> _Selected extract_

···

Reversing its position again, the US Nuclear Regulatory Commission on 22 December said states should consider stockpiling potassium iodide (KI) for distribution to the general public in the event of a severe nuclear plant accident. Actual decisions whether to stockpile and use the drug would be up to individual states, or in some cases local governments.
The NRC said it would provide funding to states or local governments that choose to incorporate KI as part of their emergency plans. The Commission set aside $400,000 in FY 2001, which began in October, for the programme and will request similar funding for FY 2002.
The NRC directed its staff to work with the Federal Emergency Management Agency (FEMA) to find “the most efficient and cost-effective way to fund the stockpiles”. The NRC also said it would consider providing funding to pay for stockpile replenishment, but made no commitment to do so. KI blocks the thyroid gland's uptake of radioactive iodine.

···

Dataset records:
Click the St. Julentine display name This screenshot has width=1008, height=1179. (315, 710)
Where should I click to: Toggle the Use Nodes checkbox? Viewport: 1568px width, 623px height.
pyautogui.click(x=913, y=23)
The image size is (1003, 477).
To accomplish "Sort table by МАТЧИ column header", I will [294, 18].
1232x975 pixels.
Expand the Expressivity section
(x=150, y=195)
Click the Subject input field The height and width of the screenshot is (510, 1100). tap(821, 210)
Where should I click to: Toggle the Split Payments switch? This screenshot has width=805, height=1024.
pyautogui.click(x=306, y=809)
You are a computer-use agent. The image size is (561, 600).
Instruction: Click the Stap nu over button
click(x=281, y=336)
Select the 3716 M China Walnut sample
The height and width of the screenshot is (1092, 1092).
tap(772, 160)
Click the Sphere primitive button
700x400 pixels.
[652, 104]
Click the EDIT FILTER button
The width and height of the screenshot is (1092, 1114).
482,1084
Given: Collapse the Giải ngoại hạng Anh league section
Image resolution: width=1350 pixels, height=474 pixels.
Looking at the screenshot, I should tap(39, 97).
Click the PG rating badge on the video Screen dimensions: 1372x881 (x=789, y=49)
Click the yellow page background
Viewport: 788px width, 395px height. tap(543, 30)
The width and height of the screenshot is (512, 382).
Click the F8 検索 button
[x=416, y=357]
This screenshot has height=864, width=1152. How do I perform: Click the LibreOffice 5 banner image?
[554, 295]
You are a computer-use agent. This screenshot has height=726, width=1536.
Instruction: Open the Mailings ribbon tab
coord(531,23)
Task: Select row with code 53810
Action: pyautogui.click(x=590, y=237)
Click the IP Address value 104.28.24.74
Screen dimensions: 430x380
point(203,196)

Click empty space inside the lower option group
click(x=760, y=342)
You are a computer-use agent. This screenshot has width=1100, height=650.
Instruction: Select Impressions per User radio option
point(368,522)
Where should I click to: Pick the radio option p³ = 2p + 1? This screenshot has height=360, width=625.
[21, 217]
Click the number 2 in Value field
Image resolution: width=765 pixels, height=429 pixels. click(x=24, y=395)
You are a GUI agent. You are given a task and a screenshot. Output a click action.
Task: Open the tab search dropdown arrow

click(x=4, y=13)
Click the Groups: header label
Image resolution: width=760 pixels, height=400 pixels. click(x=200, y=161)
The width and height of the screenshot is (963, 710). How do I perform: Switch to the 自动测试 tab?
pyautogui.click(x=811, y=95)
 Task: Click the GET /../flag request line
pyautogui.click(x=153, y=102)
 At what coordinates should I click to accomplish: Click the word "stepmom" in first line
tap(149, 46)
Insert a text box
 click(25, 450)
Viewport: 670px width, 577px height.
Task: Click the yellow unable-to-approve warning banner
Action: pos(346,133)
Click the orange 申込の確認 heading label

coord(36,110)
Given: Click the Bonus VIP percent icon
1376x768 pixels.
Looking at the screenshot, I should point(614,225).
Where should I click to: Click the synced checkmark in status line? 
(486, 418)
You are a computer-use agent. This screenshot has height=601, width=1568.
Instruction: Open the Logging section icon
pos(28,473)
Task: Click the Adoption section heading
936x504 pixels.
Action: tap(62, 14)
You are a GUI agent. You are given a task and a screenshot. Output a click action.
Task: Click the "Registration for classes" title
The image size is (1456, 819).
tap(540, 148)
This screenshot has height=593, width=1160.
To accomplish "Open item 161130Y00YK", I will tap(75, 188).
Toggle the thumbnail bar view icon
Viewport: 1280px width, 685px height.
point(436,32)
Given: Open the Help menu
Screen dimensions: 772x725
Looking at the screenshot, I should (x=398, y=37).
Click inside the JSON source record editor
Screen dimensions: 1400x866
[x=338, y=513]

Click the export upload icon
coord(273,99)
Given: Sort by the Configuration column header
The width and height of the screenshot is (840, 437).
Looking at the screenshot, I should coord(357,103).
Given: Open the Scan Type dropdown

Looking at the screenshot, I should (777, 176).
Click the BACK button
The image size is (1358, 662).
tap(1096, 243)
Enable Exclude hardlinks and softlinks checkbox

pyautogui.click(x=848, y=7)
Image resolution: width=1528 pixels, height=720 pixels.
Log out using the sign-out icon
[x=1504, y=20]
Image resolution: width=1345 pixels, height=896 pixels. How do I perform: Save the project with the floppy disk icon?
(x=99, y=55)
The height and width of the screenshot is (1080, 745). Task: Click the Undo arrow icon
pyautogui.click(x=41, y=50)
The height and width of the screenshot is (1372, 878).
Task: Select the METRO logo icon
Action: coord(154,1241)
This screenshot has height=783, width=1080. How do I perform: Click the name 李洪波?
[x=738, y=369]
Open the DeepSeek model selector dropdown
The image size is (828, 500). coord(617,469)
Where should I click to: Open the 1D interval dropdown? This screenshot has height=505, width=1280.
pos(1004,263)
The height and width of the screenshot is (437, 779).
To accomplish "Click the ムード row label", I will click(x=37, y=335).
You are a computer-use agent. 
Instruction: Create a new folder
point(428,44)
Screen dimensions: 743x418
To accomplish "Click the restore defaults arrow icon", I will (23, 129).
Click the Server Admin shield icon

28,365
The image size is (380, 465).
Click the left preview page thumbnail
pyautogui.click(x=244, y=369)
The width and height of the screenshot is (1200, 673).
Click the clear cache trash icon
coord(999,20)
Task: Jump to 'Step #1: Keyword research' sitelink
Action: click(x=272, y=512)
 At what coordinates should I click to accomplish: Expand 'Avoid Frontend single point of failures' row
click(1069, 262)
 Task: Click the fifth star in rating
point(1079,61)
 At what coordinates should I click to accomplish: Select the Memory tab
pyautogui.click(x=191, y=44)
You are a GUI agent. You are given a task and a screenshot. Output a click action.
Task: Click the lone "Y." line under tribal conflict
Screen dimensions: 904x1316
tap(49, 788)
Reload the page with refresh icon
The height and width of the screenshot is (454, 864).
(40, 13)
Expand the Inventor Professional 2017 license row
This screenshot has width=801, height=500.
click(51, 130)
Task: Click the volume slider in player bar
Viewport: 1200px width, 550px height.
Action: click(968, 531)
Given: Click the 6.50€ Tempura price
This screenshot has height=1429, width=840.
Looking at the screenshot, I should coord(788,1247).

···

> _Required tasks_
1. In the potassium iodide article, how much money did the NRC set aside for the program in FY 2001?
2. For each statement, say whether it agrees with the potassium iodide article, and quote the words that settle it: (a) The NRC committed to paying for stockpile replenishment. (b) Whether to stockpile and use KI is up to individual states, or in some cases local governments. (c) FY 2001 began in October.
3. Carry the potassium iodide article on from its last sentence.
You won't need the dataset records for any of this.

> _Answers by task_
1. $400,000

2.
(a) No: "but made no commitment to do so."
(b) Yes: "Actual decisions whether to stockpile and use the drug would be up to individual states, or in some cases local governments."
(c) Yes: "FY 2001, which began in October"

3.
Current NRC rules provide for its dispersal only to emergency workers responding to a nuclear plant accident and to certain institutionalised populations, such as hospital patients, within designated emergency planning zones. Some emergency planning officials are concerned that members of the general public may delay evacuating an area if given the drug.
In June 1997, the Commission voted to pay for states to stockpile KI for distribution to the general public, but then reversed itself in April 1999 and voted against the programme. NRC chairman Richard Meserve said the latest policy reversal reflects the changing makeup of the five-member Commission.